If you attended NDMI025 Randomized Algorithms by Prof. Sgall, you have seen some basic streaming algorithms. This course will only have a small overlap (median trick, CountSketch, Morris counter) but more advanced/practical algorithms will be presented for counting distinct elements or finding frequent items. If you didn't attend Randomized algorithms, then we will recap the necessary parts for you.
Brief introduction: The streaming model of computation provides a mathematically clean and practically relevant model of processing massive amounts of data (so called “Big Data”). A streaming algorithm must process the input stream (i.e. a sequence of updates) with substantially limited memory, sublinear in the data size, ideally (poly)logarithmic. Most often, just a single pass over the input is allowed. Given these restrictions, the goal is to compute an approximate answer to a given problem, with as good accuracy-space trade-off as possible.

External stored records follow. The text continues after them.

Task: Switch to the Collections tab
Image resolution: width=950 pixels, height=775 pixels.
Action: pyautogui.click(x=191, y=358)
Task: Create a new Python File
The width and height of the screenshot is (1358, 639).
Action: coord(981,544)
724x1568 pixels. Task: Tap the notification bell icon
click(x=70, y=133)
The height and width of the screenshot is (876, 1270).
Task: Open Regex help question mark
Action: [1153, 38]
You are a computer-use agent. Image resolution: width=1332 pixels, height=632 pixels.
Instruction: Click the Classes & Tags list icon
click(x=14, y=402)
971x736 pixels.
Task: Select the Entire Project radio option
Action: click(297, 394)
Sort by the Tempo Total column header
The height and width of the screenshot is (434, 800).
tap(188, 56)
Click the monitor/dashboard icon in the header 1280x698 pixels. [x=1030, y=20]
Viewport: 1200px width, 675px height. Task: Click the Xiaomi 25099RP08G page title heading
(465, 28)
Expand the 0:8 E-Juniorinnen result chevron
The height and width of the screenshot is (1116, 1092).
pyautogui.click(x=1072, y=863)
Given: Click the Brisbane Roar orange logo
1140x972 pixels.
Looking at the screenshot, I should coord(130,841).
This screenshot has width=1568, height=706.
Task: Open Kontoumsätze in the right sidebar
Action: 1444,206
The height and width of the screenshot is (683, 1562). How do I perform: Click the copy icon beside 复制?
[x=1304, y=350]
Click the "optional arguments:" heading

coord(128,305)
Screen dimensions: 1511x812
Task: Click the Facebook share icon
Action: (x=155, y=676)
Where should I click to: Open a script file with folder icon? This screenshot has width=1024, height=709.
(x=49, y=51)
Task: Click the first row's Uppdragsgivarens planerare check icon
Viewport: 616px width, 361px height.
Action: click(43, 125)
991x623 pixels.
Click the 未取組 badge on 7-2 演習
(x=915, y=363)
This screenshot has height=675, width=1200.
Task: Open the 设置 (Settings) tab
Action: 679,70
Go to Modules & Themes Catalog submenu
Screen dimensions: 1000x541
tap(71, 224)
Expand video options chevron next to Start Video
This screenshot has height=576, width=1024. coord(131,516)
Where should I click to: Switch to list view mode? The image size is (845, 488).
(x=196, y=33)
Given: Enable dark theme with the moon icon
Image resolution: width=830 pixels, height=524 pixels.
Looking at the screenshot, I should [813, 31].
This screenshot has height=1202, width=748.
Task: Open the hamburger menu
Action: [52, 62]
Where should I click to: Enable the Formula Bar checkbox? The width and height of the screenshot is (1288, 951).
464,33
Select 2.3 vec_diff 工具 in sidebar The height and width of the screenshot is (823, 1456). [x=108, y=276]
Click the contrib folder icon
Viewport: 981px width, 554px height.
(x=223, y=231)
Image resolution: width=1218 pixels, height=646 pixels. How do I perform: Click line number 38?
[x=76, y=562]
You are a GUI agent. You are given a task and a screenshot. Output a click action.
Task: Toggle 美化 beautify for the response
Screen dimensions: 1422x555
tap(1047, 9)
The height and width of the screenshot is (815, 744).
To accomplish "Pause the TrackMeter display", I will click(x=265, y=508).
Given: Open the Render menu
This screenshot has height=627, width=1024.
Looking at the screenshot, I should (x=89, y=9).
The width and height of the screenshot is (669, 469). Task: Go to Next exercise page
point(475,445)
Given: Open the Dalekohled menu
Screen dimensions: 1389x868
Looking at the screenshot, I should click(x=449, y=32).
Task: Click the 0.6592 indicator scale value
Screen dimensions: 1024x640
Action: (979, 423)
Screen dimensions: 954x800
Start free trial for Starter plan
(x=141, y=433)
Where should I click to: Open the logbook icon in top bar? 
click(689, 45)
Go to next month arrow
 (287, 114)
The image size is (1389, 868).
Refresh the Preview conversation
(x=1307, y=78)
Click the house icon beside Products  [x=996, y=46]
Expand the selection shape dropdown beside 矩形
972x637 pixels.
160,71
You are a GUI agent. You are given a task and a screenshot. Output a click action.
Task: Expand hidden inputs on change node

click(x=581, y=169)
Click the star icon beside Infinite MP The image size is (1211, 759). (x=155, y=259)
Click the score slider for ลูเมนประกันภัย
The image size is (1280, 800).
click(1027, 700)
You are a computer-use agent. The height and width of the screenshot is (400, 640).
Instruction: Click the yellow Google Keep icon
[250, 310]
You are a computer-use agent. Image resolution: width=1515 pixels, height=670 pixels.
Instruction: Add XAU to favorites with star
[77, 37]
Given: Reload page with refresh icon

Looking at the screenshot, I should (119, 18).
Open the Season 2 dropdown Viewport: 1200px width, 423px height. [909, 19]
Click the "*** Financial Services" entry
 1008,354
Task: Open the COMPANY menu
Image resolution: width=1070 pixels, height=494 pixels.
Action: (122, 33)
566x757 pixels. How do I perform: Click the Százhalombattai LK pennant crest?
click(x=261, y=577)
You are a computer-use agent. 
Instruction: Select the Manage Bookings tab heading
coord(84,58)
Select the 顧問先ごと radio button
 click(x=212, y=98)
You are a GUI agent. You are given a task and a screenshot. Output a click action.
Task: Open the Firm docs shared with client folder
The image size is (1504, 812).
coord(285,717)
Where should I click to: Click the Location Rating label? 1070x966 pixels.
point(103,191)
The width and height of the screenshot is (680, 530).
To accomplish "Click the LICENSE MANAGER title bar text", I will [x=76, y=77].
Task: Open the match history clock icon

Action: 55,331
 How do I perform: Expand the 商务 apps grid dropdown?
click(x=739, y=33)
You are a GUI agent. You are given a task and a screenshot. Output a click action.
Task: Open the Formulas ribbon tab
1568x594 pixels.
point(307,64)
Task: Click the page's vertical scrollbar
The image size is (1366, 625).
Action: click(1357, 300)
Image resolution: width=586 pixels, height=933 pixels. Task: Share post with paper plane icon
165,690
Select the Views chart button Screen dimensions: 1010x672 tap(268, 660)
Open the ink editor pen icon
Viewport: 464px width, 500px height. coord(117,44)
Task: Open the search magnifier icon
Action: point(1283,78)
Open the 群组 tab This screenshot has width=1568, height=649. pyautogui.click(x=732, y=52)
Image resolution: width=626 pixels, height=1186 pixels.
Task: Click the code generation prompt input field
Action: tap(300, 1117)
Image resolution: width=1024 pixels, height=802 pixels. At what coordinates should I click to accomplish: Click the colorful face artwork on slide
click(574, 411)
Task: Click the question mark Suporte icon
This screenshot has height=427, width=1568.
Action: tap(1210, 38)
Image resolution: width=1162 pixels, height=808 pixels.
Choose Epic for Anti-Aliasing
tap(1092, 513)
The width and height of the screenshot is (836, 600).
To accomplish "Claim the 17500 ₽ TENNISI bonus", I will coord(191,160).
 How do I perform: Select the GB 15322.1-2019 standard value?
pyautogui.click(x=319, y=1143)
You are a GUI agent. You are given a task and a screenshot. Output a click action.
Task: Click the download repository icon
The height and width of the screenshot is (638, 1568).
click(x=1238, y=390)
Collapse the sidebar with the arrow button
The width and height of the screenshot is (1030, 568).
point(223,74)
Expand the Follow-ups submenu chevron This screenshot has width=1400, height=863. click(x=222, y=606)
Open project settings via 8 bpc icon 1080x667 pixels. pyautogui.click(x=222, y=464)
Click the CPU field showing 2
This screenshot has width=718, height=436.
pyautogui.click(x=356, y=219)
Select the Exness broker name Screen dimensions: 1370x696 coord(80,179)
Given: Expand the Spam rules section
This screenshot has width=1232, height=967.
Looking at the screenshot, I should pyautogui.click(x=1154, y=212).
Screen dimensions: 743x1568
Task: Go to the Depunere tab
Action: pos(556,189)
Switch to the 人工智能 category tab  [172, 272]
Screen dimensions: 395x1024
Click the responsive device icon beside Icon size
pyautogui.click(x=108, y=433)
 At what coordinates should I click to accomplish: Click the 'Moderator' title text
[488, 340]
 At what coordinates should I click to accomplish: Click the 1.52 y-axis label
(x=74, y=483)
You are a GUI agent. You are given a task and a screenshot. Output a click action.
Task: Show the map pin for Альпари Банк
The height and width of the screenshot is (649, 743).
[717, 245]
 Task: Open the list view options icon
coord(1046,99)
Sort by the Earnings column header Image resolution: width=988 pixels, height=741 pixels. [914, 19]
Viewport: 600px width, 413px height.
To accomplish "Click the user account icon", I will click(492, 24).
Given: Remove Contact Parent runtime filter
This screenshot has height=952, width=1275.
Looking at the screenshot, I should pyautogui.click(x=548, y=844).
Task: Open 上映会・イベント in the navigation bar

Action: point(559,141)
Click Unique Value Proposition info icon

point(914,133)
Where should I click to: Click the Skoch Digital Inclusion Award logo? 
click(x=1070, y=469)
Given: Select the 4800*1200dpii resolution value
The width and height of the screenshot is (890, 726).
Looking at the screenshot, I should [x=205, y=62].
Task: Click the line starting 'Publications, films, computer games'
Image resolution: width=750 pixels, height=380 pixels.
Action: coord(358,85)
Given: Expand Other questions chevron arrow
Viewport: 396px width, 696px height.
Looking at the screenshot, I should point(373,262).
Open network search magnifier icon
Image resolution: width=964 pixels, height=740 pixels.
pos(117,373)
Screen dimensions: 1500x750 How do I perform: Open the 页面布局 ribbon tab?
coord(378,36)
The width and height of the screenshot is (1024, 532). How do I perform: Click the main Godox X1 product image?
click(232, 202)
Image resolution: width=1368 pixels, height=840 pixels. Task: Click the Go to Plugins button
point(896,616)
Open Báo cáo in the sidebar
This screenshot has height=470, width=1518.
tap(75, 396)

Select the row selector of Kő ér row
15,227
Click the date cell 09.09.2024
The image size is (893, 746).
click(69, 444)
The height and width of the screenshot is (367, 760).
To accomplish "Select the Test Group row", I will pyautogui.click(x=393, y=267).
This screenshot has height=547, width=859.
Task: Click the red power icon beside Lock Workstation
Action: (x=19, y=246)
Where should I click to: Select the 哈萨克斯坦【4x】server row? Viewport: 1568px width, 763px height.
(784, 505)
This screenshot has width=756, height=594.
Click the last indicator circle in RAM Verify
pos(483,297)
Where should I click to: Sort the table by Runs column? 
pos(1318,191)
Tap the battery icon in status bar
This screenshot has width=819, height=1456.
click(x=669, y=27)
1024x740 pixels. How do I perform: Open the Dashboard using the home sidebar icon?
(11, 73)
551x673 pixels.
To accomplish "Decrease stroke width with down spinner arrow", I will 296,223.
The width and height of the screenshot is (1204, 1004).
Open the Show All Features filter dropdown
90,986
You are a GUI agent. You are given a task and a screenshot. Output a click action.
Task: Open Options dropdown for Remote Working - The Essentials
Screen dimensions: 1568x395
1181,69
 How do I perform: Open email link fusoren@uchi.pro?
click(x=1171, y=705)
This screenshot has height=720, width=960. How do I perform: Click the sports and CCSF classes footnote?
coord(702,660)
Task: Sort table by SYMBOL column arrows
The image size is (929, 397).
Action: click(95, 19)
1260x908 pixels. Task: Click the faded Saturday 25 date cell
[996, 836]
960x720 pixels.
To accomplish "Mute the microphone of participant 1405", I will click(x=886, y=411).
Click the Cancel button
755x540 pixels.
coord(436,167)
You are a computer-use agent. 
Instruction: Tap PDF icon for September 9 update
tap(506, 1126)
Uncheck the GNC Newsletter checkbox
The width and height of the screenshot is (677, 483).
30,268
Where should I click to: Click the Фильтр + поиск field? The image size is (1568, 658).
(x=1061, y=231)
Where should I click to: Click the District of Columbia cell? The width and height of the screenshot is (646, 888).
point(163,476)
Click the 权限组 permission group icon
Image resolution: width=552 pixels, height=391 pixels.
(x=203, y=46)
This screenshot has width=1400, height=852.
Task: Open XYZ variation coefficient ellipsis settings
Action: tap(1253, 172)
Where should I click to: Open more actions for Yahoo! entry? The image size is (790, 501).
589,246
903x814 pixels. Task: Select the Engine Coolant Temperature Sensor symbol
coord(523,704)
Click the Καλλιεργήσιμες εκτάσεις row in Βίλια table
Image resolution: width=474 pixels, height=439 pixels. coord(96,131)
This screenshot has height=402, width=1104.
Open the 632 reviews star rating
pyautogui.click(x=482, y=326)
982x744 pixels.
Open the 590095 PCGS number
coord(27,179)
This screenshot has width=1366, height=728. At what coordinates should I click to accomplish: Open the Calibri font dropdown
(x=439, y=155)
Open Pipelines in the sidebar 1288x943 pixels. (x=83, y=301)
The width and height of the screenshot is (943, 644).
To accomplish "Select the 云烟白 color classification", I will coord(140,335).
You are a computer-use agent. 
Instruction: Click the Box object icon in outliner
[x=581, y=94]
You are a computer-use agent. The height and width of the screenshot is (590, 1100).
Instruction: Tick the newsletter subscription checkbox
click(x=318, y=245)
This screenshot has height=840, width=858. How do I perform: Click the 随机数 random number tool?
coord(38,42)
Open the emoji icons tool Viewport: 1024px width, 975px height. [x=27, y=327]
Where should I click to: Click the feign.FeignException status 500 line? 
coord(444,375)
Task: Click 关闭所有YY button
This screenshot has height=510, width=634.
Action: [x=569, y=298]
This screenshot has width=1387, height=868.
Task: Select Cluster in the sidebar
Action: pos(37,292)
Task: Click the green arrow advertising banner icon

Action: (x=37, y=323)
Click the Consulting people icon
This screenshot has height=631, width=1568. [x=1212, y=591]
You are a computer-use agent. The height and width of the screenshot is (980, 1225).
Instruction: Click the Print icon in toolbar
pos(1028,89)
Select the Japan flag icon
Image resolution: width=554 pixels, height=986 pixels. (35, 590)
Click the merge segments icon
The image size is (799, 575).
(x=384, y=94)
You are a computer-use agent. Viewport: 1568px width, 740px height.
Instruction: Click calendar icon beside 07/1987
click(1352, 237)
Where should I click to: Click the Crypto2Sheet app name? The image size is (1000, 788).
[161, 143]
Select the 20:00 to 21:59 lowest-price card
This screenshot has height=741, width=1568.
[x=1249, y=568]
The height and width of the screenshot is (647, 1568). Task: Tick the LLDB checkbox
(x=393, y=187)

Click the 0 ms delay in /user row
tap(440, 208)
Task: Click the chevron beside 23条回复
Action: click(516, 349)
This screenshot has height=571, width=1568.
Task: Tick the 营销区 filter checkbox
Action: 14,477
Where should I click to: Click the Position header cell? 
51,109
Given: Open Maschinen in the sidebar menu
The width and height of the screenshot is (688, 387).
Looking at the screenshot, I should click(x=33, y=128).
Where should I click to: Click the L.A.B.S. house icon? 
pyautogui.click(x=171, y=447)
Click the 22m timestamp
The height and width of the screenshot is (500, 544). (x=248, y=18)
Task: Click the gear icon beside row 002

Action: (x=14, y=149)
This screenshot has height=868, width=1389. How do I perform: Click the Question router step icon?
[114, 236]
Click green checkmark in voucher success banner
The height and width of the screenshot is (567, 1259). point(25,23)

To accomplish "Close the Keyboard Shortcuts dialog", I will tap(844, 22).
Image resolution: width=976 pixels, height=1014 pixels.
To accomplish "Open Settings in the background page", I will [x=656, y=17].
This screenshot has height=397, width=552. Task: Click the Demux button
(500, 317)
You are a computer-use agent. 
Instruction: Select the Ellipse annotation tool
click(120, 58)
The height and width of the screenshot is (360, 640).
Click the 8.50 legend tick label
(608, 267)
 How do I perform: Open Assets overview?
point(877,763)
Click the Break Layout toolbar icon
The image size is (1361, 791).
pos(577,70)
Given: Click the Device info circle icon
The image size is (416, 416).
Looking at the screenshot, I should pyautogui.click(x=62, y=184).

The particular question underlying streaming computation is how to summarize a massive input into a small data structure, called sketch or summary📝, so that properties of the input are approximately preserved.
We will cover basic streaming problems (approximate counting, finding frequent elements, frequency moments, counting distinct elements, and estimating quantiles) as well as slightly more advanced topics such as geometric coresets, graph streams (e.g. testing connectivity, maximum matchings, triangle counting), clustering ... we'll see what time allows. We will show how to prove (unconditional) lower bounds on the space needed to solve a given problem, using the tools from communication complexity. We will also look into recent trends in research on streaming algorithms, such as robustness to adversarial attacks⚔️ or mergeable summaries for distributed datasets.
Prerequisites: the lecture is primarily targeted at master and PhD students, however, bachelor students are also welcome. In most lectures, we will formally analyze a streaming algorithm for a particular problem, which will be typically randomized, and so we will need basic tools from the probability theory like random variables, Markov, Chebyshev, and Chernoff bounds, and hash functions. These tools will be reviewed (most often without proofs, which are covered by other courses).
Credit requirements: Depending on the number of participants and their preference, the credit will be given for presenting a recent research paper or for passing an oral exam (details to be provided in the first lecture).
Literature
- [AC]: Lecture Notes on Data Stream Algorithms by Amit Chakrabarti, Dartmouth College
- [SSBD]: Graham Cormode and Ke Yi: Small Summaries for Big Data, Cambridge University Press, 2020 – this book provides a nice overview of almost all algorithms that we will discuss (it's not lecture notes, though, so some of the theoretical analyses are missing); a draft version is publicly available and a couple of copies is available in the MFF library.
- [JN]: Lecture notes by Jelani Nelson